*TO-DO LIST*.
A. In the passage on blues humor and Dylan, who is quoted from Encyclopedia of the Blues?
B. Extend the passage on blues humor and Dylan, starting after its final sentence.
[Start of SELECTED EXCERPT]
The irony of a deacon using the Bible – the Good Book – to preach badness is just the blues man’s privilege.  Dylan used a form of this blues joke in “Highway 61 Revisited”, with the hip blasphemous line “Oh God said to Abraham, ‘Kill me a son’/Abe says, ‘Man, you must be puttin’ me on’.

The connotation of the word “blues” is melancholia, the “personal woes in a world of harsh reality: a lost love, the cruelty of police officers, oppression at the hands of white folk, [and] hard timesEwen, David (1957). Panorama Of American Popular Music.

The Blues singer, however, transcends the pathos of his/her life with humor, ironic and raunchy. The blues singer has a twinkle in their eye and double meanings in their words. It’s a compensation mechanism to deal with life, and singing the blues is a release.

Those for whom ‘‘blues’’ signifies a mood of ‘‘sadness’’ and ‘‘gloom’’ may be surprised to know that a large proportion of blues songs are humorous.” wrote Edward Komara in Encyclopedia of the Blues.

“Blues over the years has rendered humorous such themes as infidelity, poverty, and jail by the same means found in comic literature the world over.” (page 476)

Back in church, the scene is nothing more harmless than a normal Sunday morning when a sinner wants to “take a stand” for Jesus no doubt.

You know last Sunday morning we was over to the church,
My buddy wants to take him a stand,

Dylan used a similar setting for the “Ballad of Frankie Lee and Judas Priest. ”

Well, Frankie Lee and Judas Priest, They were the best of friends
So when Frankie Lee needed money one day Judas quickly pulled out a roll of tens

Frankie Lee is the rube led astray innocently by his friend with the dubious name of “Judas” and “priest”.  Judas was of course the false apostle who betrayed Jesus and a “Judas Priest” is a profane expletive. Frankie Lee needed money and the blues singer’s friend needs salvation.

The deacon “casts his eye about“, scanning the congregation with his steady eye before giving the choir in the “Amen Corner” the signal to up the intensity.
[End of SELECTED EXCERPT]
[Start of MATERIAL PROVIDED]
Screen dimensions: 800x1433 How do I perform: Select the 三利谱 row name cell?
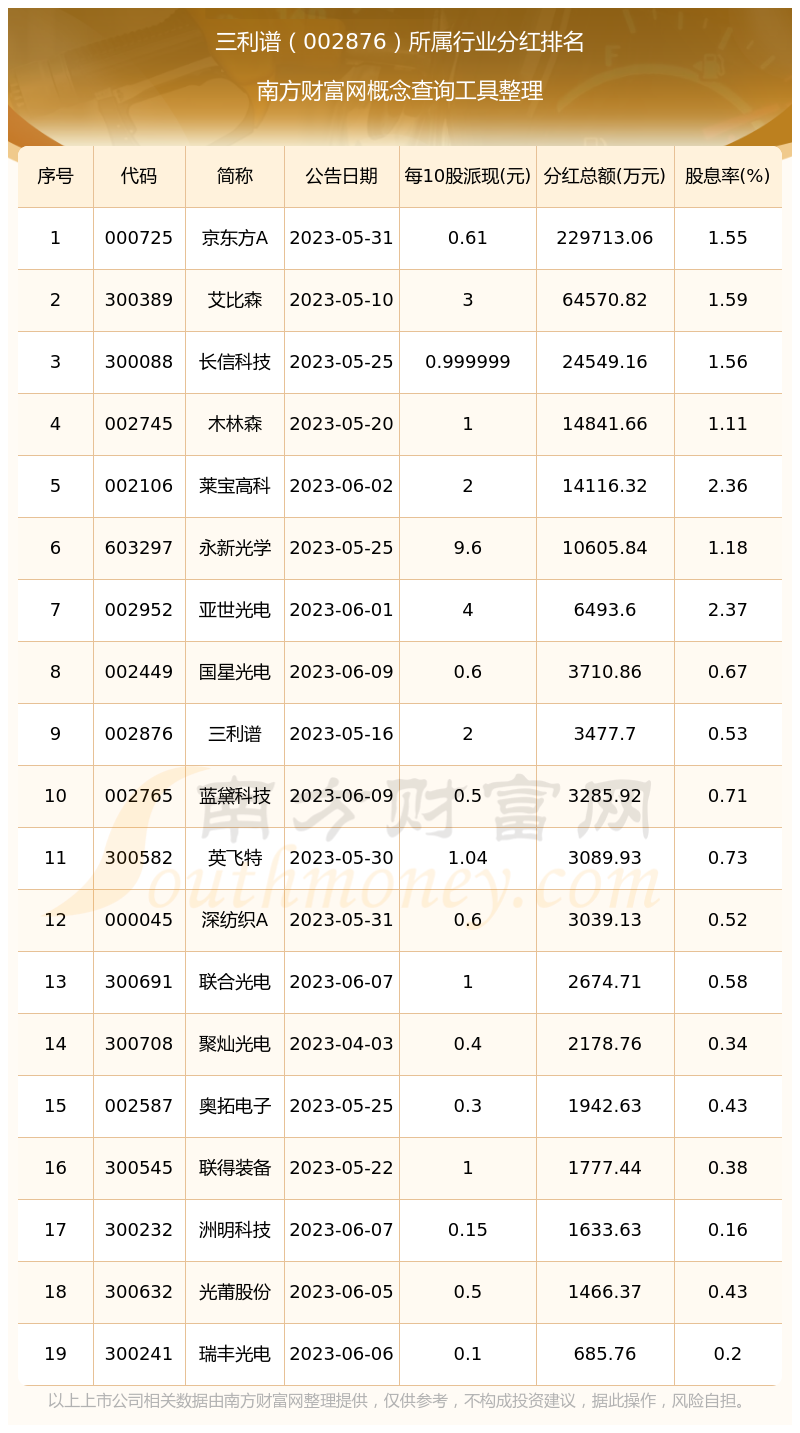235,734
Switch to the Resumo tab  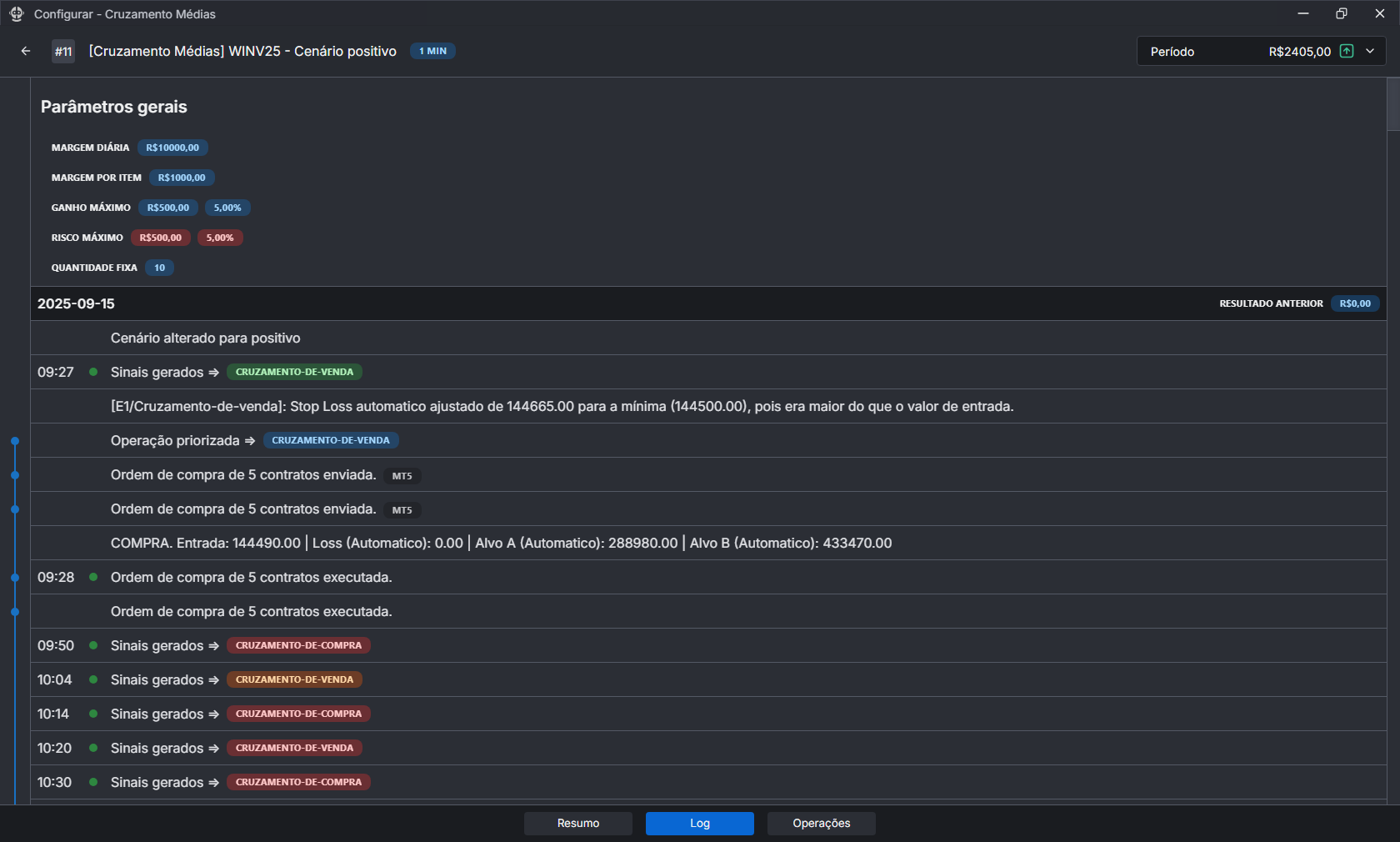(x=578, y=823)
[End of MATERIAL PROVIDED]
*ANSWERS TO EACH TASK*.
A. Edward Komara

B.
And he looks out upon that whole congregation
The Good Book in his hand.
Now he cast his eye about, and then he looks over in the Amen Corner;  All the sisters commenced to shout. [What’d he say ?]

Blind Willie McTell is mocking the standard tableaux in a gospel church, the same one set up by the “our beloved brother” Reverend Cleophus James AKA James Brown in The Blues Brothers  movie, “Do You See The Light”.

Reverend Cleophus James Preaching to the Amen Corner in the Blues Brothers

Reverend Cleophus James Preaching to the Amen Corner in the Blues Brothers

Then the deacon begins his unholy sermon with the odious line,

He said a man’s a fool to think that his wife love nobody else but him.
She stick by you all your life, the chances is mighty slim.”

The deacon has the church in rapt attention as he delivers what to the women would be deliverance and to the men a curse, from Chapter Twenty-One to Twenty-Eight. Husbands can no longer just lord it over their women because the women are in control.

Now you read the Good Book, chapter twenty-one:  Every married woman got to have a little fun.
Read on over chapter twenty-two:  It’s a sin to let that woman make a fool outta you.

If Dylan believed “no one can sing the blues like Blind Willie McTell” he no doubt also recognized Blind Willie McTell knew the blues from being abandoned by your wife for another man.

The sermon goes on with hilarious, black humor.

“Now you read a little further, chapter twenty-three: She two-time you, brother, like she double-crossed me.”

“Read kinda careful, chapter twenty-six: Back door slamming, you got to run and get it fixed. Cause a married man’s a fool to think that his wife will love no body else but him.”

Read on back, over chapter ten: She shimmy one time, she like to wobble again.
Now you read on over twenty-fifth page: Married woman’s loyalty is hard to engage.
Read on out, chapter twenty-eight: Who’s that back slidin’ out through your back gate?
I believe I’ll close on chapter twenty-nine: Woman get tired of the same man all the time.

‘Cause a man’s a fool to think that his wife love nobody else but him.

And that is why no one can sing the blues like Blind Willie McTell.

Words and music copyright Blind Willie McTell. Featured image and video from The Blues Brothers, copyright Universal Pictures. Follow me on Twitter at @sdpate or on Facebook at NJN Network, OyeTimes and IMA News Buzz.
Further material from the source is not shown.